Romance, the high-flown, sentimental, overwhelming passion between a man and a woman, pulled people into its orbit during the war as it had not for many years. The heightened atmosphere of wartime, when couples met with the very real knowledge that they might never see each other again, threw people into each other’s arms with a sweetness and sadness rare in less dangerous times. Although such feelings had been dismissed as bourgeois nonsense by the revolutionary generation, the retrenchment of traditional gender roles during the 1930s had accustomed young men and women to the forgotten rituals of courting and mating. The war simply raised the stakes.

Several voices spoke most deeply to yearning hearts during the war. Konstantin Simonov, a young party journalist who worked his way up during the purge campaigns of the late 1930s, developed a voice of direct emotion that touched millions. Covering the disastrous retreat of summer 1941 from the frontlines, he wrote beautiful poems of sadness and love, most importantly “Wait for Me.” Klavdiia Shulzhenko, who had vaulted to stardom in a song contest in 1939, sang such popular hits as “Blue Scarf” or “Let’s Have a Smoke”. Her voice, pleasant but not overwhelming, held a conversational intimacy that won the hearts of radio listeners across the country. A magical intimacy rang in the voice of Mark Bernes as well. In the movie “Two Soldiers”, he sang the lovers’ anthem “Dark is the Night” on the eve of battle in a dugout, accompanied by a raw guitar.

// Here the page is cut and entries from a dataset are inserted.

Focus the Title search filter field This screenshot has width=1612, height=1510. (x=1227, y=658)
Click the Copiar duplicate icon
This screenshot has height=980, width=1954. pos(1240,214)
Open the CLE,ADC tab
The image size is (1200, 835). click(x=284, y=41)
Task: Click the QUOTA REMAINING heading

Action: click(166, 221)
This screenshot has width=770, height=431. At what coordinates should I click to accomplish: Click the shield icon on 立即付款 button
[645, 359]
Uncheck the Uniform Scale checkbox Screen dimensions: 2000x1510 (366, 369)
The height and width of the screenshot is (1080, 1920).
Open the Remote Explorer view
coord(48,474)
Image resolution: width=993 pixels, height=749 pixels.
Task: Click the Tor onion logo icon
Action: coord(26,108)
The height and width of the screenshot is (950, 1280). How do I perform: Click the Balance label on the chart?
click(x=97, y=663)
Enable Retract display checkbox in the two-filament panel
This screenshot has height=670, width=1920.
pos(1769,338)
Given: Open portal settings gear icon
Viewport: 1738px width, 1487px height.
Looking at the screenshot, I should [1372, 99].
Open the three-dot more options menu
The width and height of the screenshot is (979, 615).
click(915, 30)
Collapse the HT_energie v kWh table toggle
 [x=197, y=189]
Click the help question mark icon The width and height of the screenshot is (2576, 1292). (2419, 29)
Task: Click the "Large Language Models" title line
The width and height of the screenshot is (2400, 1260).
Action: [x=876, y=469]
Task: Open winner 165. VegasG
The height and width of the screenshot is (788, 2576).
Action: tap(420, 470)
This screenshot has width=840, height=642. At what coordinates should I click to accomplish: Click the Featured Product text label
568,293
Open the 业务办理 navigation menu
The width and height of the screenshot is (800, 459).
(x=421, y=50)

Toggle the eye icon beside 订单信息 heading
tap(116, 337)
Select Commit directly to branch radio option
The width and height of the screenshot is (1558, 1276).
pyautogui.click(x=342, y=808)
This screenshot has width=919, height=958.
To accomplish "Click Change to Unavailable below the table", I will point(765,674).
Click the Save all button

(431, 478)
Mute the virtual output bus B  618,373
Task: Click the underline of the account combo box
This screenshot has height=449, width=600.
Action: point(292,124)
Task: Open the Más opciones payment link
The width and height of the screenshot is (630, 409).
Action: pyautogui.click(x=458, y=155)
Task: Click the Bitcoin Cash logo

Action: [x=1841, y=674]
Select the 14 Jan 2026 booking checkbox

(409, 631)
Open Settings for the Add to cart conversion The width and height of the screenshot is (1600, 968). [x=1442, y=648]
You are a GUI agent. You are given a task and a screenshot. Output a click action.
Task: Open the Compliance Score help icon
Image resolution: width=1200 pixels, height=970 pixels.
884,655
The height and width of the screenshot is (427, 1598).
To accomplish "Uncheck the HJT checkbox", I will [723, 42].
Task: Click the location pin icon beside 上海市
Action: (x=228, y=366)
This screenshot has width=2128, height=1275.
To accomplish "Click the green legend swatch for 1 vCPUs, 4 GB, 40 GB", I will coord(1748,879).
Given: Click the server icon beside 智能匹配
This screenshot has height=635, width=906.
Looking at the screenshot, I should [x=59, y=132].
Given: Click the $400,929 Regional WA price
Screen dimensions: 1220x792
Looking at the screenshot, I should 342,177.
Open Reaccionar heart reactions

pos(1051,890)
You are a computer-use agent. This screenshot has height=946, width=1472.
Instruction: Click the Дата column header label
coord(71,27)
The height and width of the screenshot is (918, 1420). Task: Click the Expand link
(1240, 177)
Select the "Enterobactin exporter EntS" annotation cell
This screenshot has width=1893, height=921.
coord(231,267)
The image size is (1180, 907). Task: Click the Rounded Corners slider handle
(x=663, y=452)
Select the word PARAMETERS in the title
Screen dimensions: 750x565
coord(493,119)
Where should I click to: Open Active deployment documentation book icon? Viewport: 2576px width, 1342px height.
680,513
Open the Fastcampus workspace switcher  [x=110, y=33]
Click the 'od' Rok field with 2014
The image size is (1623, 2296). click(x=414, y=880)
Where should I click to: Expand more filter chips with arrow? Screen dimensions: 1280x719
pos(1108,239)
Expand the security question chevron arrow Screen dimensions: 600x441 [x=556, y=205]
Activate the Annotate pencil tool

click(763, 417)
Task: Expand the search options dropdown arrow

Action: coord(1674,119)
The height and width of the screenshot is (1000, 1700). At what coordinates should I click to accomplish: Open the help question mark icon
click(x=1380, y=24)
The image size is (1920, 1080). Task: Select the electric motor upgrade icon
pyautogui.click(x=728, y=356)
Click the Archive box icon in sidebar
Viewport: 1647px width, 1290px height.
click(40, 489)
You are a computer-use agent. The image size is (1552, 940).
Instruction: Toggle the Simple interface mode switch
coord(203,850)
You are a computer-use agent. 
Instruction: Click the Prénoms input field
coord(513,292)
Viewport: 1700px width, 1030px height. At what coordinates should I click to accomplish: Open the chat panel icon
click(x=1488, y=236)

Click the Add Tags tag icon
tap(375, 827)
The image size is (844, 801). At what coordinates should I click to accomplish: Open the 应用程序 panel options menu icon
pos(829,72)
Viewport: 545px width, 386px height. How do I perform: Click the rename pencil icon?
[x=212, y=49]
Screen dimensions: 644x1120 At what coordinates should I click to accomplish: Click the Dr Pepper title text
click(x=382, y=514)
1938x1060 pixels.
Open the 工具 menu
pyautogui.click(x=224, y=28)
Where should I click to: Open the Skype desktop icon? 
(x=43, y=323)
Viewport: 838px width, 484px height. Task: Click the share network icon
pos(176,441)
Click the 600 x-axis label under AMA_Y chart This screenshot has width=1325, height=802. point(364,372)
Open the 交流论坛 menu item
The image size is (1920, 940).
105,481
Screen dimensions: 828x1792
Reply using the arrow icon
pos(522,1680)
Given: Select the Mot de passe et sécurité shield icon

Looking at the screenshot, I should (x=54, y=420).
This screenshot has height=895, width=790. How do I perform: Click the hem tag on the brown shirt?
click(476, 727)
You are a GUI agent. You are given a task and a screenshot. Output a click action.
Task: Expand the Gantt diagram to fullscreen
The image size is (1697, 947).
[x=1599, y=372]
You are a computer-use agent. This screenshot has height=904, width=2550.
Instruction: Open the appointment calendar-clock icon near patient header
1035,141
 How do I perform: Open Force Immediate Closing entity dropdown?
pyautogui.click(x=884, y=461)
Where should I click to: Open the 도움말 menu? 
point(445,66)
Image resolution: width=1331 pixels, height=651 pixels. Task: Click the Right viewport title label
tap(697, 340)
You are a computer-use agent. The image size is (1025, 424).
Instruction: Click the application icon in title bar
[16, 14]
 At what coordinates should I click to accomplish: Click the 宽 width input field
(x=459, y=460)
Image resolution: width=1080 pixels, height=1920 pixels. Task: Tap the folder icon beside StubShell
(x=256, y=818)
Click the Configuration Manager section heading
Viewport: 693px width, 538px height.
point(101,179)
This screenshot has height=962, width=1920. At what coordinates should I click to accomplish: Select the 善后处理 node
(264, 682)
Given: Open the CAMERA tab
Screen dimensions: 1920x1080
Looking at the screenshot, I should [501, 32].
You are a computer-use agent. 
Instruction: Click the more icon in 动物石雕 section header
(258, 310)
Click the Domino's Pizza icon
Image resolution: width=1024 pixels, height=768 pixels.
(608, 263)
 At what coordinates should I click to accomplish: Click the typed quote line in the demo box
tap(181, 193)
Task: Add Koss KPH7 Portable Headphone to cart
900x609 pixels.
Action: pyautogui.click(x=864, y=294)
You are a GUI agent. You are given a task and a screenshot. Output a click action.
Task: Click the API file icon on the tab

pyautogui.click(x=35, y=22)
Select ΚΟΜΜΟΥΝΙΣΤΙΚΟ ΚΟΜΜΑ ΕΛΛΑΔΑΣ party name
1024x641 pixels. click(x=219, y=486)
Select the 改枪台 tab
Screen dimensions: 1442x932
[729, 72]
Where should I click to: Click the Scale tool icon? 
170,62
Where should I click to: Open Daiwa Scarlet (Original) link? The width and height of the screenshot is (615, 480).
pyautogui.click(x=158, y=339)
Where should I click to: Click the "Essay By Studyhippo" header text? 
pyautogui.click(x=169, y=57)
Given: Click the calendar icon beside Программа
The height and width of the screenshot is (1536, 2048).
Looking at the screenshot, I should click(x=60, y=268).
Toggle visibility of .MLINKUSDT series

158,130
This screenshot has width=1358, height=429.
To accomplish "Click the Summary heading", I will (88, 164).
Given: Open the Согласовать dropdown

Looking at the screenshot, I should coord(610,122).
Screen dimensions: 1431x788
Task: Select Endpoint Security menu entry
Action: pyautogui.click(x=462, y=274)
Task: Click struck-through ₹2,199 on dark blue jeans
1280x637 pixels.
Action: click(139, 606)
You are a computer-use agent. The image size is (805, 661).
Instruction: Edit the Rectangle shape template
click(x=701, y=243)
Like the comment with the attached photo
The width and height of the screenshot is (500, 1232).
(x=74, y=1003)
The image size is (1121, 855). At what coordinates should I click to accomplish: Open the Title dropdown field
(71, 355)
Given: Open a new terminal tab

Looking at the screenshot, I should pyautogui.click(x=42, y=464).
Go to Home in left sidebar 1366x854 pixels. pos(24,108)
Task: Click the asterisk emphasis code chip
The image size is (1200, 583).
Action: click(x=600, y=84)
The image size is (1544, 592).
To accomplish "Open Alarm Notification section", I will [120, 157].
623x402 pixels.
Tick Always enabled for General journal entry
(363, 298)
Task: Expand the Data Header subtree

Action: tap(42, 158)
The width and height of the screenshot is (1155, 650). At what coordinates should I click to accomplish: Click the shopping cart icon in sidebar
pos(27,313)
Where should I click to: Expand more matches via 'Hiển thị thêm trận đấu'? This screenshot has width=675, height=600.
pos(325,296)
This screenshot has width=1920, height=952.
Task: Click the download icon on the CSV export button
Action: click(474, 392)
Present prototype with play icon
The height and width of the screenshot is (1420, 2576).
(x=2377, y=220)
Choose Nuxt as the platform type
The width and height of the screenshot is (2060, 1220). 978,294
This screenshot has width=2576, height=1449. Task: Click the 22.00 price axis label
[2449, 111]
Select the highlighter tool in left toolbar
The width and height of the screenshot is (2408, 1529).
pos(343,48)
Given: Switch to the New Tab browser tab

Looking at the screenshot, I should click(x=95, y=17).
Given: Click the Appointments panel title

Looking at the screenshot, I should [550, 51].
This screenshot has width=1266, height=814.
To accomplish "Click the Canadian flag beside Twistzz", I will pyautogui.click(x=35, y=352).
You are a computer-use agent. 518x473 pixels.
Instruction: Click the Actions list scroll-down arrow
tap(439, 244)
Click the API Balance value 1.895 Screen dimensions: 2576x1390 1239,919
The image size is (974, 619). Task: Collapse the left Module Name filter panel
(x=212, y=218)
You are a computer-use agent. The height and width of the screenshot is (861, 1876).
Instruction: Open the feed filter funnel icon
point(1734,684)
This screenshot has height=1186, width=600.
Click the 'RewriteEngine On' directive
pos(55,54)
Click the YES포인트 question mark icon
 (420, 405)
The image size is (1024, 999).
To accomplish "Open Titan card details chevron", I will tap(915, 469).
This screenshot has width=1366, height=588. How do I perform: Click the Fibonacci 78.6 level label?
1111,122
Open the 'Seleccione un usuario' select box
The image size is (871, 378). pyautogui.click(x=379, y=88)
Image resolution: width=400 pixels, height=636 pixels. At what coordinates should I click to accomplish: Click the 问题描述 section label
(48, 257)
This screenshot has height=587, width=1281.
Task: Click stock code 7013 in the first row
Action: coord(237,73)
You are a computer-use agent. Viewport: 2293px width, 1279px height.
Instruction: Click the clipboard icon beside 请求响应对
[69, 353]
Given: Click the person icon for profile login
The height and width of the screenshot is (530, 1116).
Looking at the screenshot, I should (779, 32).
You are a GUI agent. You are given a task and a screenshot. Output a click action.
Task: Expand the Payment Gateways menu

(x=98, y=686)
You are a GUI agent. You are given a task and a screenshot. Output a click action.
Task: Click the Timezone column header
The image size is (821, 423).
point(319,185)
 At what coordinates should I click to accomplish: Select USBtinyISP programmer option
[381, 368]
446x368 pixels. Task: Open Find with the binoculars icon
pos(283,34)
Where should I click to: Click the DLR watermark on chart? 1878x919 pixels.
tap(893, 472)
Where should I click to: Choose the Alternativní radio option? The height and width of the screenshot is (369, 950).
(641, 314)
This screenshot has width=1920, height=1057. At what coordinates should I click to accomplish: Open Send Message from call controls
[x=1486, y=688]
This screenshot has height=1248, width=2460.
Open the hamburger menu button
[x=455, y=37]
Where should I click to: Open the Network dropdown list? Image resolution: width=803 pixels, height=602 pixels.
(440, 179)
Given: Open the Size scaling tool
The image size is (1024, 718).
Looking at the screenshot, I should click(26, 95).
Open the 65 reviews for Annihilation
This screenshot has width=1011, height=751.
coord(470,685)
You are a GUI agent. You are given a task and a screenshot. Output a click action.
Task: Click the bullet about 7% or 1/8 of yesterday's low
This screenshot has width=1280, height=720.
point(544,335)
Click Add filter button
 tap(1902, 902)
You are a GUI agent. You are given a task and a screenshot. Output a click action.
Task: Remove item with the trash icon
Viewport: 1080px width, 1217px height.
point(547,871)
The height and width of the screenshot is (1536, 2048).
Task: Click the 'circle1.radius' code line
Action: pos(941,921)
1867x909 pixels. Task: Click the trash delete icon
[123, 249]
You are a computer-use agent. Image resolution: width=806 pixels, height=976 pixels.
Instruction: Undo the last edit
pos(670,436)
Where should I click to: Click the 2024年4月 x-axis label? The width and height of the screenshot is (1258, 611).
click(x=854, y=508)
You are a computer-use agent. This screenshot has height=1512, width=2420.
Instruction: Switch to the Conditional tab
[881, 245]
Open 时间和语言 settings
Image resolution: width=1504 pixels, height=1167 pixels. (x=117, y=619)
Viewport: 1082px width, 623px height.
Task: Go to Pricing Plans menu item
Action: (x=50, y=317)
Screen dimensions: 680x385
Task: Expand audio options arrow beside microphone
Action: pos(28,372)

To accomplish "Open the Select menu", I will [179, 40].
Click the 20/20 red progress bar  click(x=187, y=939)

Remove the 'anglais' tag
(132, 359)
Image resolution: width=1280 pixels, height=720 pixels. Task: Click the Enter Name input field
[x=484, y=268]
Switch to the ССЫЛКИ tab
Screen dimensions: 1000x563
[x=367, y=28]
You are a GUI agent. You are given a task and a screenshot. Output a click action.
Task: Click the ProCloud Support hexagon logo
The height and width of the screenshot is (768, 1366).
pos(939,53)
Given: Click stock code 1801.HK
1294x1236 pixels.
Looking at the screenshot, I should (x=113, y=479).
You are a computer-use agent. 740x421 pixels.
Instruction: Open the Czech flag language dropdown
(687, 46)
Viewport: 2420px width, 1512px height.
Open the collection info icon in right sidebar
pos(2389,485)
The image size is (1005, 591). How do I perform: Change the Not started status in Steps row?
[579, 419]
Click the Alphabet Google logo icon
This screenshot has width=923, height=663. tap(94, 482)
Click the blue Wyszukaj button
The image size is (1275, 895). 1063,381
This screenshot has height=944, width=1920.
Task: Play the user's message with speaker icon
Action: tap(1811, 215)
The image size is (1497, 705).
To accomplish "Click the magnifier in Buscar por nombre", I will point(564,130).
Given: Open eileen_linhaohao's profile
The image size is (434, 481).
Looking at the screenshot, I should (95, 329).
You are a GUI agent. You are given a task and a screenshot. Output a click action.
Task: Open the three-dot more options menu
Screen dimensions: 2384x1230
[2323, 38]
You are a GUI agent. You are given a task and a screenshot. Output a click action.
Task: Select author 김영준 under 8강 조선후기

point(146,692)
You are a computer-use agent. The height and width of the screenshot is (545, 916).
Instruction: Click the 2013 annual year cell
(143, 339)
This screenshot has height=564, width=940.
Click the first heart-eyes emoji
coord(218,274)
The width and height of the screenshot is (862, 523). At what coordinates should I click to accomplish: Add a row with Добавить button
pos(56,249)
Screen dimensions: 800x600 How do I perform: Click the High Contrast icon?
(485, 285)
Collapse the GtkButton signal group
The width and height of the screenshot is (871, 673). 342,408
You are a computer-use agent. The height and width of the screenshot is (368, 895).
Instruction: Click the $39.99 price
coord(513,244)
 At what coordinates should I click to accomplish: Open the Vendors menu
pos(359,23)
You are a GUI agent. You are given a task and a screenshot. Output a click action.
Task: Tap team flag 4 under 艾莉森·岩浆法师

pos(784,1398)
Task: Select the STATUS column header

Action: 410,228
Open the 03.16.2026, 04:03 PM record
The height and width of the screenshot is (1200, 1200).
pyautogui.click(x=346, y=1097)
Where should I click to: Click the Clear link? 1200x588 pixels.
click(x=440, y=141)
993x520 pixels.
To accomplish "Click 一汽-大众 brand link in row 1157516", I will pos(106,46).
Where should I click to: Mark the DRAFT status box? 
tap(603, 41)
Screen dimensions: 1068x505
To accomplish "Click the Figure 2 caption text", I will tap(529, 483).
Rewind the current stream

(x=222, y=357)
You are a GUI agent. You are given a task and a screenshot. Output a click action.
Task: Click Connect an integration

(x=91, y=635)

The romantic mood of the war played upon the traditional gender roles that socialism was to have made obsolete. Men defended their motherland in the abstract, their mothers, wives and lovers in the concrete. Women relied passively on the martial valor of their men. The traditional roles that evoked such deep sentiment in songs, films and poems was strikingly at odds with the real life roles that women assumed during the war. The full-scale mobilization of men to the front placed women in leading roles in kolkhozes and factories, in families and communities. The Soviet Union was unique in placing women in harm’s way in combat roles, as pilots, transport drivers, and anti-aircraft gunners. Women would not easily forget their leadership roles in the immediate post-war years, when the few families that did not lose a spouse or parent needed to reconsolidate themselves.

Romance has consequences, as state and society recognized fairly soon. Illegitimate births skyrocketed, and although the state had tried to reinforce family life in the 1930s, the need to bear future soldiers for the army and workers for industry, and to recover the precipitous population drop of the previous decade, forced the state to acknowledge and support unwed mothers. In fact, a tax was imposed on childless families. No laws could ease the grief of widowed women, and women who had reached marriageable age during postwar years, when healthy men were in great deficit.